We were briefly delighted by this – but recognised that insurers would be able to continue to resist paying the £12,980.00 award to “eligible” cohabitees whilst the FAA remained unamended.
It should have come as no surprise to us at all that it would take another two years for the lawmakers to propose a Remedial Order making a targeted amendment to the FAA which would allow the “two year qualifying” cohabitee to be eligible for the award.
We do not, at present, have a date from which the Remedial Order will come into force. I am not holding my breath. What we do now know is that the Remedial Order will not have retrospective effect. Therefore, my collection of existing bereaved cohabitee clients thus remained labelled as less bereaved that their married/civil partner counterparts – despite having been with their partners, in some cases, for well over a decade prior to the death. This is notwithstanding that an estranged spouse of many years (from whom no decree absolute was ever finalised) is automatically entitled.
The bereavement award, in and of itself, remains a subject of much debate – both moral and legal.
- Why is it just £12,980.00? How should we value it? What is the right figure?
- Why, if one crosses the boarder to our neighbours in Scotland, is the equivalent award far greater in amount and available to many other categories of beavered relatives (including grandparents and siblings)?
- How can it be that only one single award is payable – to be split between two devastated parents of a child who dies under the age of 18?

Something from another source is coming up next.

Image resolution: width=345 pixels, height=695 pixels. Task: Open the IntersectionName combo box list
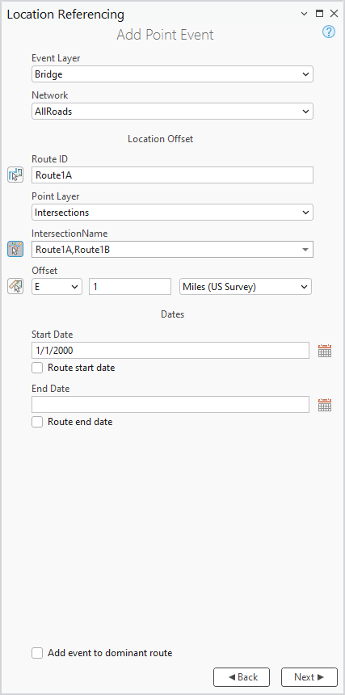tap(305, 250)
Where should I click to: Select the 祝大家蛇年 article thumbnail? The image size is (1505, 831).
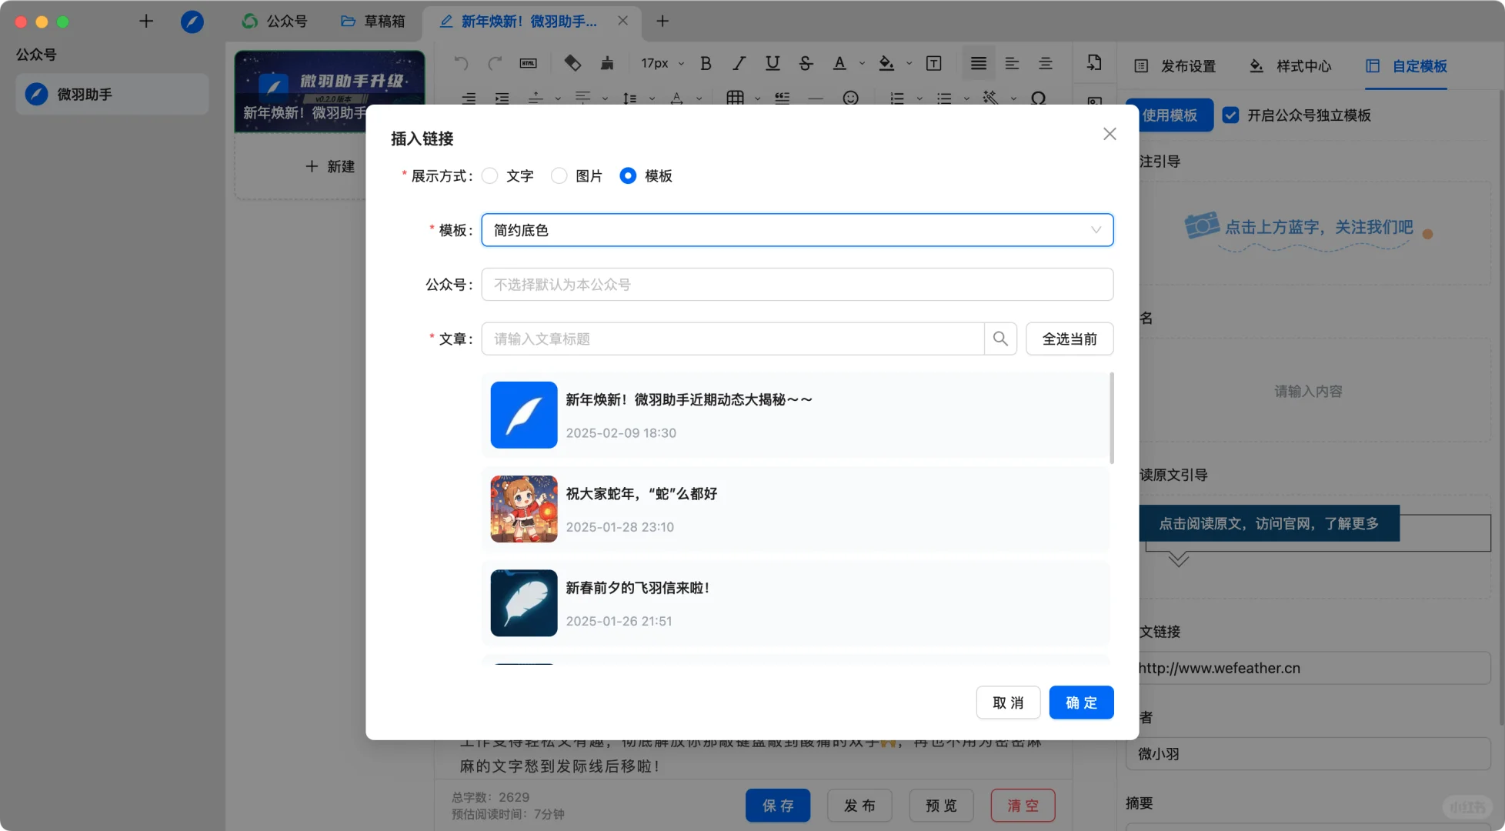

- How many times have I had that conversation with the bereaved father of a 19 year old student with no dependants explaining that, in his case, the claim is limited to the value of the clothes the “child” was wearing and the cost of the funeral …

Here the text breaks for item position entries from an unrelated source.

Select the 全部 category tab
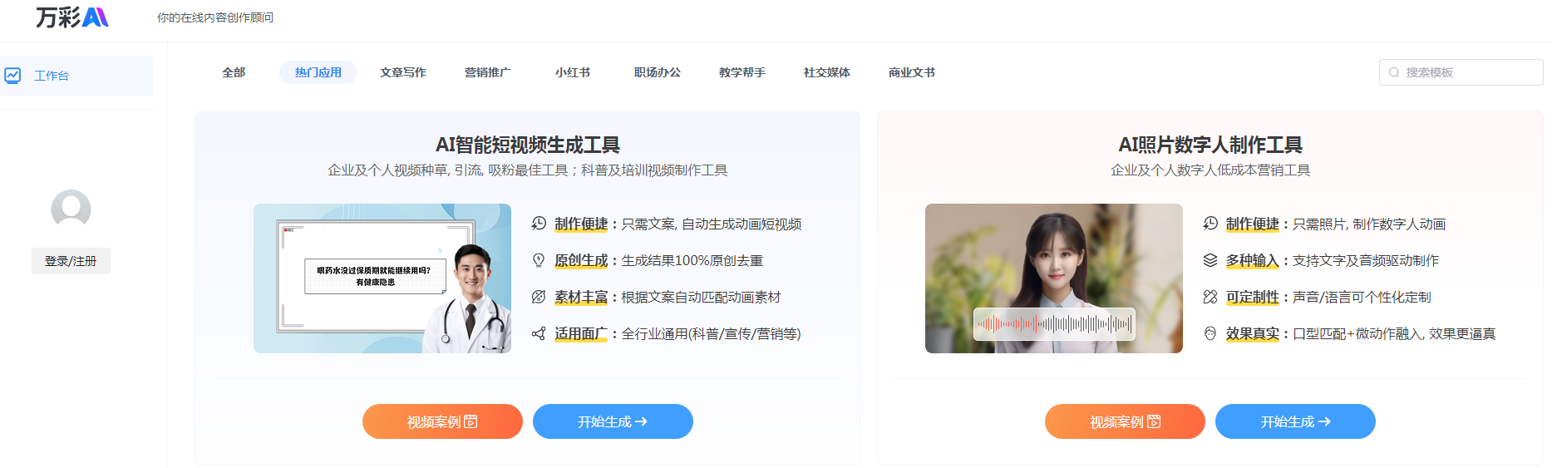click(x=234, y=73)
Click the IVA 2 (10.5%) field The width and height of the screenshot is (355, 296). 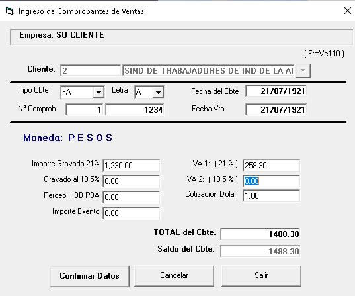(271, 181)
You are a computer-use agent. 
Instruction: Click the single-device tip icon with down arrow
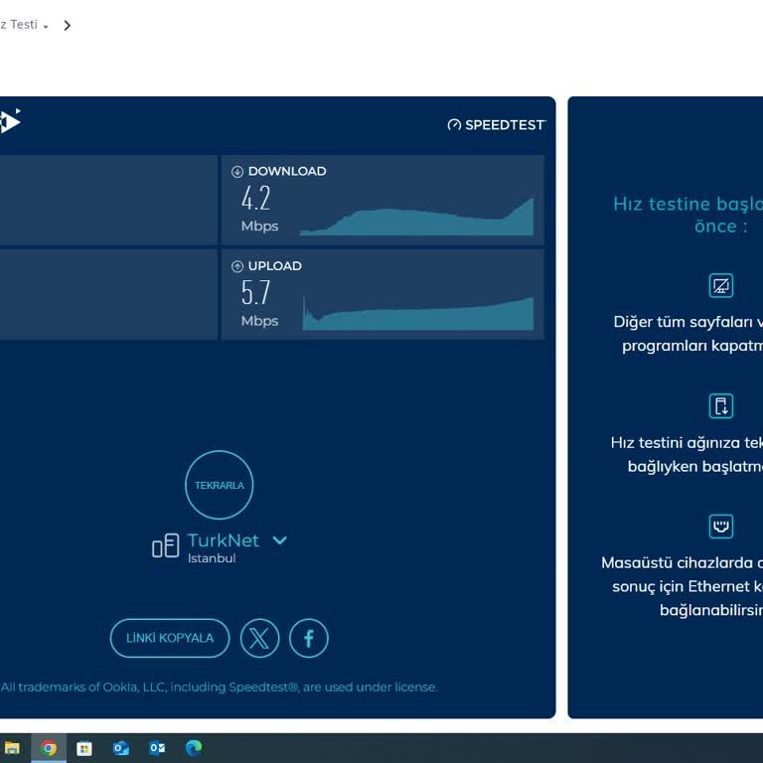click(721, 405)
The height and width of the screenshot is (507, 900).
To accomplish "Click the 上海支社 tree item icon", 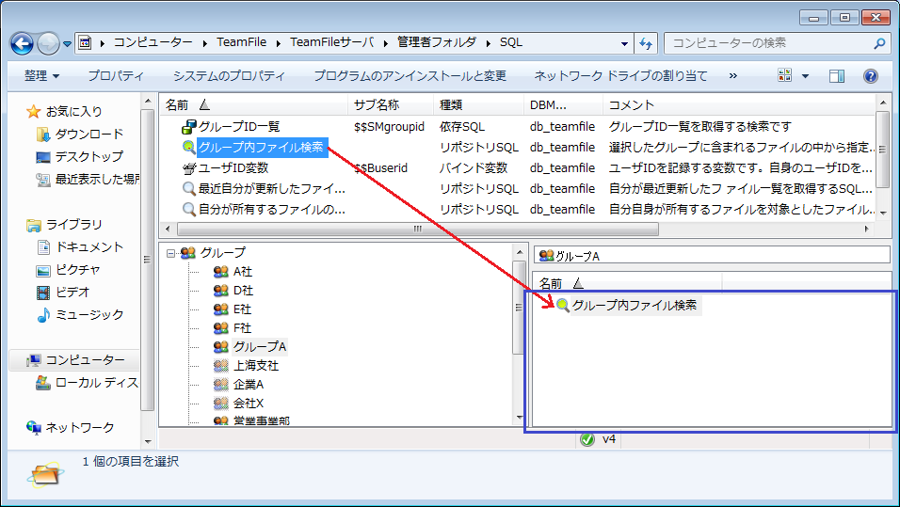I will tap(221, 365).
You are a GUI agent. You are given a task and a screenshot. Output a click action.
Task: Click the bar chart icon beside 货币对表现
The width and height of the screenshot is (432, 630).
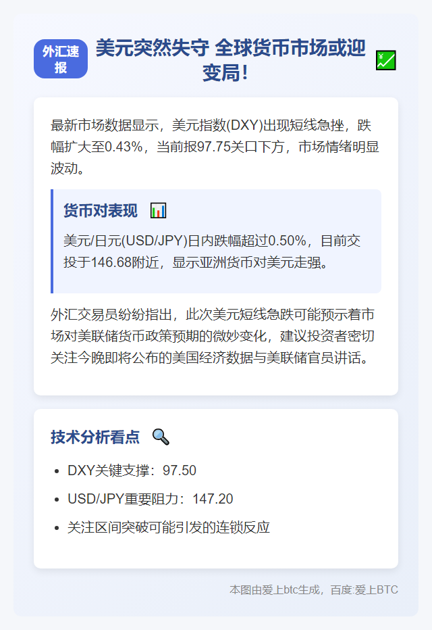pyautogui.click(x=158, y=210)
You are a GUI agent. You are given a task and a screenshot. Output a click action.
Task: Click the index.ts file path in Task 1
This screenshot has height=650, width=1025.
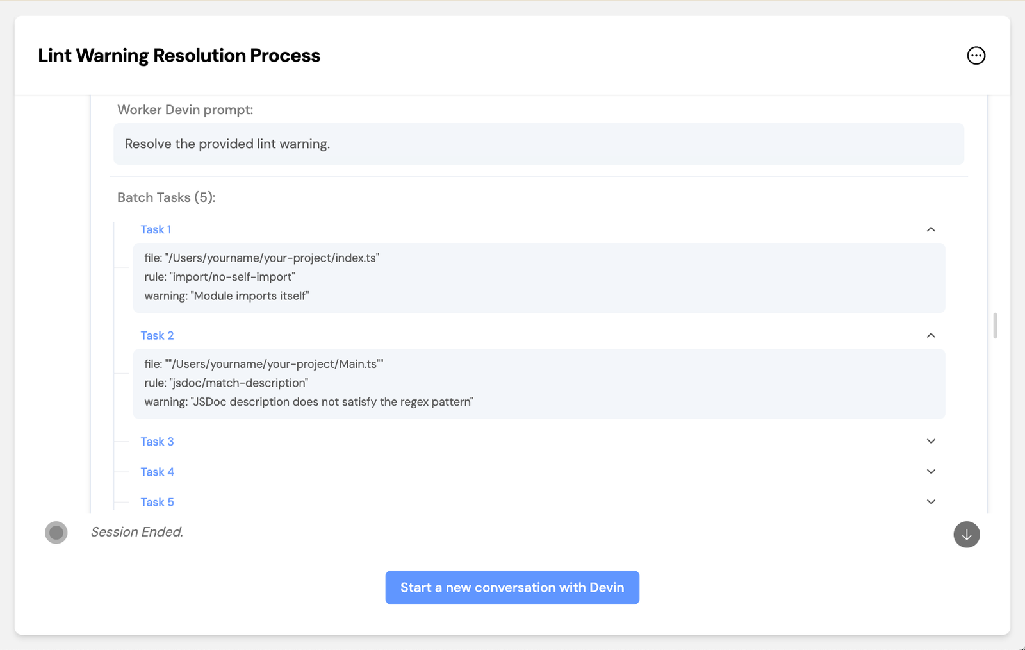(x=272, y=258)
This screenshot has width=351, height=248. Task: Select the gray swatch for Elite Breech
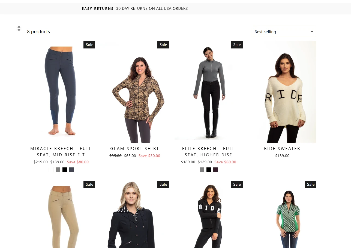(202, 170)
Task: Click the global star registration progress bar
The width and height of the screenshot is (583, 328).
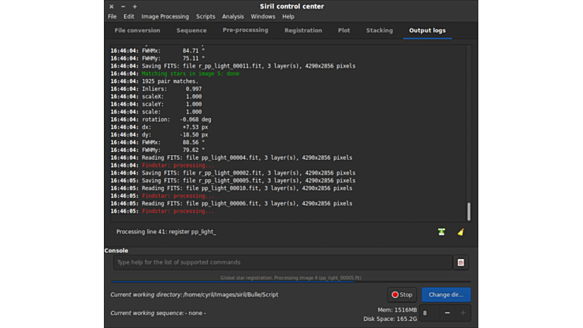Action: pyautogui.click(x=291, y=280)
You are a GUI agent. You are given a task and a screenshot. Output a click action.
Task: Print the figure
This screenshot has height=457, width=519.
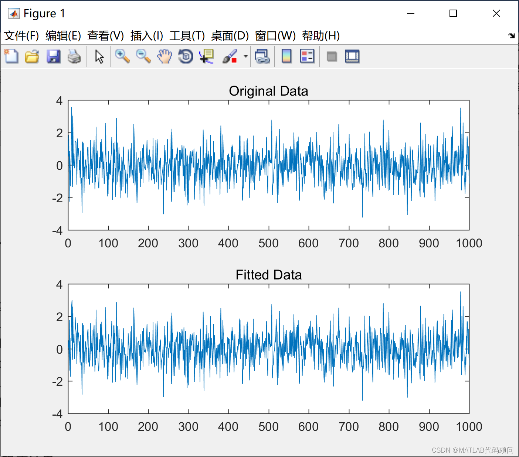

- Surely, in 2019, it can’t be right that the award is still not payable to the father of a child who is deemed illegitimate and the mother receives the full, miserly, figure?
- Why can’t children, (under the age of 18 or otherwise) receive an award to reflect the trauma of losing a parent in a road crash?
In some cases we seek damages for the psychological injury suffered by the bereaved in the form of a “nervous shock” claim, but this is mired in difficulty when trying to satisfy the necessary “nearest and dearest” test, proving that the injury is caused by being “exposed” to the traumatic event or its immediate aftermath – and then trying to prove that the injury suffered is something that goes beyond an “normal” grief reaction.
The courts have tried in the past to enhance or extend the bereavement award by allowing claims for the loss of the care and affection of a spouse or parent (the so-called Regan v Williamson award for loss of “intangible benefits”).
Even the legal basis of even this award has been challenged in recent years with judicial doubt as to its validity being expressed in the Mosson v Spousal (London) Ltd case – but, fortunately, rumours of the death of the Regan award were greatly exaggerated and the more recent cases of Wolstenholme and Grant have offered further comfort that these claims for “loss of society” are alive and well. However, one recent case, Magill, has cast further uncertainty and clearly an authoritative decision from the Court of Appeal would assist.
In other areas, the categories of those who can and cannot claim as dependents in fatal collisions require a complete overhaul. The Law Commission has examined the scope of the FAA previously and recommended that there be added to the list any individual who was being wholly or partly maintained by the deceased.
This would at least fill another outdated gap and perhaps allow the children of cohabitees who are not the children of the deceased (of whom their must now be vast numbers in this country) to bring dependency claims.
The law remains harsh and perhaps grossly unfair. A wholesale review of the Act is long overdue – and don’t get me started on what is or isn’t part of the “reasonable cost of a funeral”!